Step 2: Save to the cloud and turn on AutoSave
Copilot needs a file saved in the cloud to work. Go to File > Save As and pick a folder in OneDrive or SharePoint. Then, in the top-left corner of the window, turn on AutoSave. If you skip this step, it's normal for the Copilot button to look greyed out and unavailable.
Step 3: Open the Copilot pane
On the Home tab, click the Copilot button, usually on the right side of the ribbon. A pane opens on the right, where you can chat with Copilot and make natural-language requests about your table. The first time, Excel may ask you to confirm which table you want to work on.
Step 4: Ask for the formula in natural language
This is the core step of how to create Excel formulas with Copilot: instead of writing the syntax, you describe the goal. In the Copilot pane, type a request such as:
Add a column called Margin that calculates (Sales - Cost) divided by Sales, formatted as a percentage.
Copilot reads the request, identifies the right columns, and proposes a formula column. The suggestion will look similar to this:
=([@Sales]-[@Cost])/[@Sales]
Notice that Copilot uses structured references — the column name in square brackets with the @ symbol — instead of A2 or B2. This makes the formula far more readable and easier to maintain.
Step 5: Review and insert the column
Never accept a formula blindly. Read the explanation Copilot shows under the suggestion and check that the logic matches what you wanted. If it's correct, click Insert column. Excel creates the new column and fills every row at once. If the result isn't what you expected, that's fine: you can adjust the request instead of fixing cell by cell.
Step 6: Refine with follow-up requests
Copilot is iterative, so you can fine-tune the result with additional requests, such as:
- "Round the margin to one decimal place."
- "Create a column that shows High when the margin is above 30% and Low otherwise."

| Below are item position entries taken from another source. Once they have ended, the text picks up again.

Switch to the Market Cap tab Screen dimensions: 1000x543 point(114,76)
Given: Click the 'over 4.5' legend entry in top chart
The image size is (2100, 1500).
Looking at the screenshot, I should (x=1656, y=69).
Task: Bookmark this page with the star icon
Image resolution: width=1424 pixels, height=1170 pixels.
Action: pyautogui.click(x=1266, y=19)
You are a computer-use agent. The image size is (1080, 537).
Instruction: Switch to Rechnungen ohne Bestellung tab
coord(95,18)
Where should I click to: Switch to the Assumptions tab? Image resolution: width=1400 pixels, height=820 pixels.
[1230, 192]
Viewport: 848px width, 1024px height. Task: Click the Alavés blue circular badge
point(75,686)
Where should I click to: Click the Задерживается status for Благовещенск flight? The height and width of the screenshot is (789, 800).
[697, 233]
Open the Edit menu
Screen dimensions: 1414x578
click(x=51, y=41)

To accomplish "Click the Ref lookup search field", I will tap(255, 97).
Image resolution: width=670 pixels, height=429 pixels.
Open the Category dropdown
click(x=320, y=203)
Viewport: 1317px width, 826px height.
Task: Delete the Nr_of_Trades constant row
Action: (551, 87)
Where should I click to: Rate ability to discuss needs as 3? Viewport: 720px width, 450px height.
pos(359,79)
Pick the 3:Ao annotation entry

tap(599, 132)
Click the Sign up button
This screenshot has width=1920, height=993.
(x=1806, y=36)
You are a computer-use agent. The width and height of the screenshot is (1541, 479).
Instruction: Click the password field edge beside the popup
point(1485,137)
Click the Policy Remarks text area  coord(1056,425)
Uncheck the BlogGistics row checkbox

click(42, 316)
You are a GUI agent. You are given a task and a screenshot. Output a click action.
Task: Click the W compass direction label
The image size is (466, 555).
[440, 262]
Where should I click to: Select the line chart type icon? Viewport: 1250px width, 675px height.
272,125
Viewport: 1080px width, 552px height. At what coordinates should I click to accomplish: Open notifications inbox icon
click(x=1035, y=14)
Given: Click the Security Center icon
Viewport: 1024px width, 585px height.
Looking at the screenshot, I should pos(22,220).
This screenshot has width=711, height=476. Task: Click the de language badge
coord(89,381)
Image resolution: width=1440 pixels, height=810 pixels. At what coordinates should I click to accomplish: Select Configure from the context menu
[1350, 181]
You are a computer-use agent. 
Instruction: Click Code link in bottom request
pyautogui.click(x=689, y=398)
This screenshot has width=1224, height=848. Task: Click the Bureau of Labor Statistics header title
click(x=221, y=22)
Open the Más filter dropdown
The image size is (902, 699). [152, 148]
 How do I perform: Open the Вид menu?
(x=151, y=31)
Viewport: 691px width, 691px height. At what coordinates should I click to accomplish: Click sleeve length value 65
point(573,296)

For the second case, Copilot typically returns something like:
=IF([@Margin]>0.3,"High","Low")
That way you can combine calculations and classifications without leaving the conversation with Copilot.
Verify the result
Click a cell in the new column and look at the formula bar: you should see exactly the suggested expression. Check two or three values by hand, for example with a calculator, to be sure the calculation is right. If you see the #DIV/0! error, it means some rows have Sales equal to zero — a good reminder that Copilot speeds up the work, but the final validation is still yours.
Conclusion
In just a few minutes, you turned a plain English sentence into a working Excel formula, ready to reuse in other sheets. The natural next step is to ask Copilot for PivotTables, charts, or conditional highlights to explore your data even faster. What will be the next calculation you let Copilot write for you?